Two firefighters take a short break during a mop-up operation in a burn pit at a landfill on Forward Operating Base Speicher, near Tikrit, Iraq (IRQ), in support of Operation Iraqi Freedom.

Two firefighters take a short break during a mop-up operation in a burn pit at a landfill on Forward Operating Base Speicher, near Tikrit, Iraq (IRQ), in support of Operation Iraqi Freedom. SSG David Fischer

Deployed Civilians Can’t Get Worker’s Comp — and That’s Bad News for a Military that Depends on Them

Thanks to a legal double standard, a civilian injured or sickened in a warzone has an impossible burden of proof.

It seems ill-advised to make working for the U.S. Defense Department less attractive during a war for talent, so it’s time to fix a particular legal double standard. Most DoD applicants are informed of the possibility of hazardous working conditions, especially overseas. Few are aware that if they become ill or injured while deployed, their subsequent quest to receive care, compensation, and benefits will require them to provide proof that the law says is impossible to obtain.

About 500,000 military veterans served in Iraq and Afghanistan. They were supported by nearly four times as many civilians, U.S. and foreign. As health complaints from these veterans increased, Congress asked the National Academy of Sciences to enter into an agreement with the Department of Defense to evaluate the available scientific evidence regarding associations between service members’ illnesses and exposure to toxic agents, environmental hazards, or medicines and vaccines. This evaluation generated the Persian Gulf War Veterans Act of 1998, and the Veterans Programs Enhancement Act of 1998. A section of the U.S. Code — Title 38, Section 102(3) indicates that the National Institute of Health concluded the “complex biological, chemical, physical, and psychological environment of the Southwest Asia theater of operations produced complex adverse health effects in Persian Gulf War veterans and that no single disease entity or syndrome is apparent.” This code further establishes that Gulf War veterans suffer from a series of diseases that “cannot now be diagnosed or clearly defined.”

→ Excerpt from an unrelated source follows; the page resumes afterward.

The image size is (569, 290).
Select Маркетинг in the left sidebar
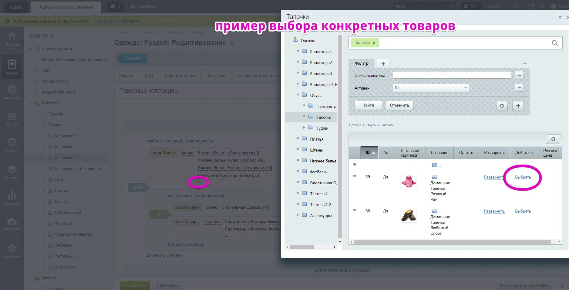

Congress authorized the VA to compensate veterans for these undiagnosed and undefined illnesses — generally termed Gulf War Illness —  because they are determined to have a presumption of service connection. Federal civilian employees have had their claims for the same illnesses – incurred at the same time, and in the same places as their military colleagues—rejected because the Department of Labor insists upon an artificial distinction between civilian and military service, and also insists upon a standard of proof that NAS and NIH determined is unattainable.

Federal civilians apply for compensation through the Department of Labor’s Office of Worker’s Compensation, under the Federal Employee Compensation Act, or FECA. To be approved, a claim must meet five basic elements, including the “establishment of a causal relationship” — that is, medical evidence that the diagnosed condition resulted from the injury or event. So a federal civilian employee claiming illness based upon environmental exposure must provide a statement from a medical doctor that identifies the “specific hazardous or infectious agents, the duration and rate of frequency of exposure, and a well-rationalized medical explanation cited by clinical findings explaining how exposure to specific agents caused, aggravated, or exacerbated medical conditions.”

As a matter of law, 38 U.S. Code Section 102 establishes illness causation for veterans. The Department of Defense, the National Academy of Sciences, and Congress all determined that the symptoms and illnesses experienced by Gulf War veterans are without a known cause. As such, by law veterans are not required to show causation. But federal civilian employees suffering the same consequences aren’t covered by that statute. As a result, these civil servants are bound by FECA’s standards – standards which the nation’s premier medical research facility determined could not be met – and thus are unable to avail themselves of the considerable medical knowledge and treatments developed by the military. If they obtain informed medical care at all, it is at considerable personal expense.

A few years ago, one of the authors asked a claims examiner how many deployment-related toxic exposure cases he had approved in DoL District 9’s office for special/overseas claims. None, he responded, he had never approved a single case. He then said that he had “no doubt you’re sick from the burn pits. I have two brothers in Afghanistan. But you’ll never prove it. No doctor will ever write a strong enough causative statement.” If the claims examiners themselves believe the standard will never allow for approval, it is time to reconsider just how much proof is required.

The Department of Labor’s standard has the unhappy result of barring from assistance those civilians exposed to hazardous materials at the same time, in the same place, under the same conditions, based on a totally arbitrary distinction: military versus civilian service. There are distinct differences between these two forms of service – none of which are relevant to hazardous emissions exposure, which is grounded in physiology. All humans are basically the same.

The complexity of modern warfare means that civilians must accompany the force if the military is to succeed. While a mere 10 percent of WWII forces were civilians or contractors, the ratio of civilians to troops now averages 3 to 1. We have developed a dependency—a strategic vulnerability—on the civilian sector to wage war. We can no longer go to war without them.

If the Department of Labor won’t reconsider the burden of proof applied to civilian claims of deployment-related health concerns, Congress must. Before the civilian workforce reconsiders its commitment to military support operations. Google, after all, does not deploy to Iraq.